**Saved data entries**
__________
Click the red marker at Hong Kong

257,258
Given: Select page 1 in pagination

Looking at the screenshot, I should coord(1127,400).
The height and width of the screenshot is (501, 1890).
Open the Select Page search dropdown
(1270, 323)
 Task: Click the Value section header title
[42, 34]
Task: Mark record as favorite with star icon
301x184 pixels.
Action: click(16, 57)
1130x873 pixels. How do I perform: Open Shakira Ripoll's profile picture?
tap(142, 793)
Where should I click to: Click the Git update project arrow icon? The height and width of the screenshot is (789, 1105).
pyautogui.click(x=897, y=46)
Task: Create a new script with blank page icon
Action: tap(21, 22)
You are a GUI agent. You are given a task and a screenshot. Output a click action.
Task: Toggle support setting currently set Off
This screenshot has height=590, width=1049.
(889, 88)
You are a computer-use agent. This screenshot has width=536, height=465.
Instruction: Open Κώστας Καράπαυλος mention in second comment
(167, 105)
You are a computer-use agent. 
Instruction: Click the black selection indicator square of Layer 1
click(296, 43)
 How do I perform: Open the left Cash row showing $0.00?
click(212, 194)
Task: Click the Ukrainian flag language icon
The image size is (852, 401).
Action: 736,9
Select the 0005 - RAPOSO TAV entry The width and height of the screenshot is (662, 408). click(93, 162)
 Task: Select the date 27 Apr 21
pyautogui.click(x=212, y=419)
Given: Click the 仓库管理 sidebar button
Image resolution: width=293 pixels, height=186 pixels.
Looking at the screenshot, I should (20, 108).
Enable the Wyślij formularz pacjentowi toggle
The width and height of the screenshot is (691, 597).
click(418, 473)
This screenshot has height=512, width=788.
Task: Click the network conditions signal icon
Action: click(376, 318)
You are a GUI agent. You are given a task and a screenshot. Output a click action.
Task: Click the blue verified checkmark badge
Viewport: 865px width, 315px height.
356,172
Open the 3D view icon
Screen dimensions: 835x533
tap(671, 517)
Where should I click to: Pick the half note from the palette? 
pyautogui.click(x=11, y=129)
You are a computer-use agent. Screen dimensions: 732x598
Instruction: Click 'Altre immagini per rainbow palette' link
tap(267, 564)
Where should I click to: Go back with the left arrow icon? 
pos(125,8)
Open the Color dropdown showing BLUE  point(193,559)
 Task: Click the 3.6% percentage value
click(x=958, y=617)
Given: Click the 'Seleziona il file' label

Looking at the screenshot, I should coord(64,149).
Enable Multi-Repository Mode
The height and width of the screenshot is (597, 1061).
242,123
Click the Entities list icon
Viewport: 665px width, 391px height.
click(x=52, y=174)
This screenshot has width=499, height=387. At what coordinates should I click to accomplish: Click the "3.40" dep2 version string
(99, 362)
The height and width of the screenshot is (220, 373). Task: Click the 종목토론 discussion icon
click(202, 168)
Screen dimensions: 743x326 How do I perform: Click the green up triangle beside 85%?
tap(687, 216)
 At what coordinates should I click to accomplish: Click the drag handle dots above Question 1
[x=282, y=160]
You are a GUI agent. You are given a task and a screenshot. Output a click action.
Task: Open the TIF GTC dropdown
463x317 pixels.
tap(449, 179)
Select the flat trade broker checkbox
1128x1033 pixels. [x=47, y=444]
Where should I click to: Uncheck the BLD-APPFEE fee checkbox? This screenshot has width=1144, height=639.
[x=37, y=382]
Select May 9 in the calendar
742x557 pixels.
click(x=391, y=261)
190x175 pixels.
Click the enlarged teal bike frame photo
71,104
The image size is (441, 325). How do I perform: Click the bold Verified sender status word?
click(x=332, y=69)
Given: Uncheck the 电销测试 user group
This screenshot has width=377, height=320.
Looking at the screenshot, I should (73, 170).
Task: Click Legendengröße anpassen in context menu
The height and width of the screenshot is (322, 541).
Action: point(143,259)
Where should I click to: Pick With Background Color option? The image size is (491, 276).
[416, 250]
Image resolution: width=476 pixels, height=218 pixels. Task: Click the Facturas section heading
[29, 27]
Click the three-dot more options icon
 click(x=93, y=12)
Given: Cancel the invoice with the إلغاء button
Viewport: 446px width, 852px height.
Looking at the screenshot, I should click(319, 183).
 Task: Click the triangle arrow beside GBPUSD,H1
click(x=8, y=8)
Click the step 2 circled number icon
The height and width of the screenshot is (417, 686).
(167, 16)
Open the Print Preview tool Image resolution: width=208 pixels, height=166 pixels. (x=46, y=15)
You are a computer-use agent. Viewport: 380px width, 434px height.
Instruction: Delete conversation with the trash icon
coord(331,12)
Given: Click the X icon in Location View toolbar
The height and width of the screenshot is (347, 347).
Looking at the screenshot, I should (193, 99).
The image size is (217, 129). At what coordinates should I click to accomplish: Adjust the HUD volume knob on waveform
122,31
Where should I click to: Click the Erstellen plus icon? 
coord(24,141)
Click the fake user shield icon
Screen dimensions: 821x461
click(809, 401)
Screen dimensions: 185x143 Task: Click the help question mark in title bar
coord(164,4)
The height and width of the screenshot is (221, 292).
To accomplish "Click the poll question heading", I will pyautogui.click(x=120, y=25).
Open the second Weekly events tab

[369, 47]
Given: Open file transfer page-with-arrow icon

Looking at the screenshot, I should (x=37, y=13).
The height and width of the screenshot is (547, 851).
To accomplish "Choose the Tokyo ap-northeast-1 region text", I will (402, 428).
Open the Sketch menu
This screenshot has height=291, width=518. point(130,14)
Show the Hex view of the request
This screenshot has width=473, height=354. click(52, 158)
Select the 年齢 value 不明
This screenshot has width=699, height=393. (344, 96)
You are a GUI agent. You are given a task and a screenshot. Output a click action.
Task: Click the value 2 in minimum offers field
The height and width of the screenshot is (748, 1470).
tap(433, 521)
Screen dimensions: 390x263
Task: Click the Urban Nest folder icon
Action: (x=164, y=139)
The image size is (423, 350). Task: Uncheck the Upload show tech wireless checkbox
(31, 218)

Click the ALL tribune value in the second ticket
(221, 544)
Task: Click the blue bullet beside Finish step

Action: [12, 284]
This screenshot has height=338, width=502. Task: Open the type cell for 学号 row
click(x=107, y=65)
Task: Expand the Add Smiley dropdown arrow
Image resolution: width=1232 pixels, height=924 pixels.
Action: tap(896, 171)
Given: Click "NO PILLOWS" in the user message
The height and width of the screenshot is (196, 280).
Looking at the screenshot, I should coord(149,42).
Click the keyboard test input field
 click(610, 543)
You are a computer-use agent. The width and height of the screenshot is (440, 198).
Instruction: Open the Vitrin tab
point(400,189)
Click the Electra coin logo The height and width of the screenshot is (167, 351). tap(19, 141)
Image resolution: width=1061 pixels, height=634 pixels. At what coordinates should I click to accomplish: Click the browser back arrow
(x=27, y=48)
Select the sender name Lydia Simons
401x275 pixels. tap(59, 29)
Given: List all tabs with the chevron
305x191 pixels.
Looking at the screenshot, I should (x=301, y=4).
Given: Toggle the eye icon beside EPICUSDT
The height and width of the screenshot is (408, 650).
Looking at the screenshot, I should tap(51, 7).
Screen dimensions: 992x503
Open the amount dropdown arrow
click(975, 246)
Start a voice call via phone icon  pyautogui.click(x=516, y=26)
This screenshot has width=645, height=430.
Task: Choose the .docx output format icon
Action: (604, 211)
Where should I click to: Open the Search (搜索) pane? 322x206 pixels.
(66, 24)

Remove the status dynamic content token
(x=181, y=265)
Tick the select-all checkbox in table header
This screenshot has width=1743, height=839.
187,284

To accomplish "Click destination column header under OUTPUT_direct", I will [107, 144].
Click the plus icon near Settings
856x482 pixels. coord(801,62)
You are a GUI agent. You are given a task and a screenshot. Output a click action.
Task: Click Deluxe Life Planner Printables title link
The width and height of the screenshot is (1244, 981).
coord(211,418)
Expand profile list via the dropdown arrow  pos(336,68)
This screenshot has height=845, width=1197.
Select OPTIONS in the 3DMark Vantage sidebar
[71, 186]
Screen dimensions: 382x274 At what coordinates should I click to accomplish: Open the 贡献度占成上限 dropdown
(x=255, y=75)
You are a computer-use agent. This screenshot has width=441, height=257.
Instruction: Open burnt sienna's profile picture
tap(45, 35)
__________
**EXERCISE AIM**
Keeping every character as it is, restate the lines above that run from the line with "has width=536, height=465." through the line with "Given: Click the 仓库管理 sidebar button", both included, and nothing else.

**TASK RESULT**
You are a computer-use agent. This screenshot has width=536, height=465.
Instruction: Open Κώστας Καράπαυλος mention in second comment
(167, 105)
You are a computer-use agent. 
Instruction: Click the black selection indicator square of Layer 1
click(296, 43)
 How do I perform: Open the left Cash row showing $0.00?
click(212, 194)
Task: Click the Ukrainian flag language icon
The image size is (852, 401).
Action: 736,9
Select the 0005 - RAPOSO TAV entry The width and height of the screenshot is (662, 408). click(93, 162)
 Task: Select the date 27 Apr 21
pyautogui.click(x=212, y=419)
Given: Click the 仓库管理 sidebar button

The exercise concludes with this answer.